### Records provided ###
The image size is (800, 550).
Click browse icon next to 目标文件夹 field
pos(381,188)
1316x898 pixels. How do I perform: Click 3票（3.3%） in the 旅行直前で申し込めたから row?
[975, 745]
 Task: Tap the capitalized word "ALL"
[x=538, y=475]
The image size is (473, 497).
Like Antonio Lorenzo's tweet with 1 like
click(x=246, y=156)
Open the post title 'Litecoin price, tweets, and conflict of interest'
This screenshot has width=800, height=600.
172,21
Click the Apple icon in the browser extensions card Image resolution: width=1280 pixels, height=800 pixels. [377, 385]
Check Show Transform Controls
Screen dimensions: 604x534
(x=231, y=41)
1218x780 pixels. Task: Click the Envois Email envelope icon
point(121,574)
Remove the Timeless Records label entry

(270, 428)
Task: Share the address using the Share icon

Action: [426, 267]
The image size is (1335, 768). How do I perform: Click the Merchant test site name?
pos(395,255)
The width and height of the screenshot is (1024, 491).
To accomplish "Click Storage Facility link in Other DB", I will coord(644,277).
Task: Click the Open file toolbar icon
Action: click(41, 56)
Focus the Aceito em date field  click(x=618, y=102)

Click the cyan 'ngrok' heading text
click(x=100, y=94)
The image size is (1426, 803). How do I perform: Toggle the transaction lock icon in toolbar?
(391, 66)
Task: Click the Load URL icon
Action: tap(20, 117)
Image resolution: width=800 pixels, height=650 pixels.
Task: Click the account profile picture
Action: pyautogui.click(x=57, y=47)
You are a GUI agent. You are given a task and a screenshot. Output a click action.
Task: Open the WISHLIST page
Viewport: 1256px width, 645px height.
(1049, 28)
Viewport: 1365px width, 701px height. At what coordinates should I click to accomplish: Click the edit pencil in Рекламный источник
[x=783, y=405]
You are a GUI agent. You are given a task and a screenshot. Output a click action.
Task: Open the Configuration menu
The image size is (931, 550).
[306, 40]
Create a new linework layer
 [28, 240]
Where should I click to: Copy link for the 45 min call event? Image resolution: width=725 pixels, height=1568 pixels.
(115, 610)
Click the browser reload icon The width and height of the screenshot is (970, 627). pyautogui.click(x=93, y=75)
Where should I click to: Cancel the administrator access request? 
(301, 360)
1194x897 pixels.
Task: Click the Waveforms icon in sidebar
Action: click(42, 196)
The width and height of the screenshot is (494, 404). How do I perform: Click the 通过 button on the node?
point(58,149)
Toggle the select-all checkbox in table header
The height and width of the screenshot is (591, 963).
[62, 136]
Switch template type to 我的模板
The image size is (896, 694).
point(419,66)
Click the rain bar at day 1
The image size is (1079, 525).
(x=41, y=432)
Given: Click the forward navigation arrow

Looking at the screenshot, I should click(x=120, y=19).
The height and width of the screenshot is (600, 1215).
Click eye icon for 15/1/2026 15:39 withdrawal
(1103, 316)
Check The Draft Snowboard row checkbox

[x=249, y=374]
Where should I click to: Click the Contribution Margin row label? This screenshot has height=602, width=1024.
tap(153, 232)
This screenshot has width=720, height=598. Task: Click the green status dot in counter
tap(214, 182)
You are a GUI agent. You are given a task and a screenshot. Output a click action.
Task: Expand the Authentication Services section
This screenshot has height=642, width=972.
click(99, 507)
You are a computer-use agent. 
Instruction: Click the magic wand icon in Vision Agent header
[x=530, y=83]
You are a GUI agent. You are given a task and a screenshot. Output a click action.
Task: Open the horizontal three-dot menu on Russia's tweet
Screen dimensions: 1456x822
###
Set all the data down again, exactly as it reads above.

- Exercise answer -
The image size is (800, 550).
Click browse icon next to 目标文件夹 field
pos(381,188)
1316x898 pixels. How do I perform: Click 3票（3.3%） in the 旅行直前で申し込めたから row?
[975, 745]
 Task: Tap the capitalized word "ALL"
[x=538, y=475]
The image size is (473, 497).
Like Antonio Lorenzo's tweet with 1 like
click(x=246, y=156)
Open the post title 'Litecoin price, tweets, and conflict of interest'
This screenshot has width=800, height=600.
172,21
Click the Apple icon in the browser extensions card Image resolution: width=1280 pixels, height=800 pixels. [377, 385]
Check Show Transform Controls
Screen dimensions: 604x534
(x=231, y=41)
1218x780 pixels. Task: Click the Envois Email envelope icon
point(121,574)
Remove the Timeless Records label entry

(270, 428)
Task: Share the address using the Share icon

Action: [426, 267]
The image size is (1335, 768). How do I perform: Click the Merchant test site name?
pos(395,255)
The width and height of the screenshot is (1024, 491).
To accomplish "Click Storage Facility link in Other DB", I will coord(644,277).
Task: Click the Open file toolbar icon
Action: click(41, 56)
Focus the Aceito em date field  click(x=618, y=102)

Click the cyan 'ngrok' heading text
click(x=100, y=94)
The image size is (1426, 803). How do I perform: Toggle the transaction lock icon in toolbar?
(391, 66)
Task: Click the Load URL icon
Action: tap(20, 117)
Image resolution: width=800 pixels, height=650 pixels.
Task: Click the account profile picture
Action: pyautogui.click(x=57, y=47)
You are a GUI agent. You are given a task and a screenshot. Output a click action.
Task: Open the WISHLIST page
Viewport: 1256px width, 645px height.
(1049, 28)
Viewport: 1365px width, 701px height. At what coordinates should I click to accomplish: Click the edit pencil in Рекламный источник
[x=783, y=405]
You are a GUI agent. You are given a task and a screenshot. Output a click action.
Task: Open the Configuration menu
The image size is (931, 550).
[306, 40]
Create a new linework layer
 [28, 240]
Where should I click to: Copy link for the 45 min call event? Image resolution: width=725 pixels, height=1568 pixels.
(115, 610)
Click the browser reload icon The width and height of the screenshot is (970, 627). pyautogui.click(x=93, y=75)
Where should I click to: Cancel the administrator access request? 
(301, 360)
1194x897 pixels.
Task: Click the Waveforms icon in sidebar
Action: click(42, 196)
The width and height of the screenshot is (494, 404). How do I perform: Click the 通过 button on the node?
point(58,149)
Toggle the select-all checkbox in table header
The height and width of the screenshot is (591, 963).
[62, 136]
Switch template type to 我的模板
The image size is (896, 694).
point(419,66)
Click the rain bar at day 1
The image size is (1079, 525).
(x=41, y=432)
Given: Click the forward navigation arrow

Looking at the screenshot, I should click(x=120, y=19).
The height and width of the screenshot is (600, 1215).
Click eye icon for 15/1/2026 15:39 withdrawal
(1103, 316)
Check The Draft Snowboard row checkbox

[x=249, y=374]
Where should I click to: Click the Contribution Margin row label? This screenshot has height=602, width=1024.
tap(153, 232)
This screenshot has width=720, height=598. Task: Click the green status dot in counter
tap(214, 182)
You are a GUI agent. You are given a task and a screenshot. Output a click action.
Task: Expand the Authentication Services section
This screenshot has height=642, width=972.
click(99, 507)
You are a computer-use agent. 
Instruction: Click the magic wand icon in Vision Agent header
[x=530, y=83]
You are a GUI agent. You are given a task and a screenshot. Output a click action.
Task: Open the horizontal three-dot menu on Russia's tweet
Screen dimensions: 1456x822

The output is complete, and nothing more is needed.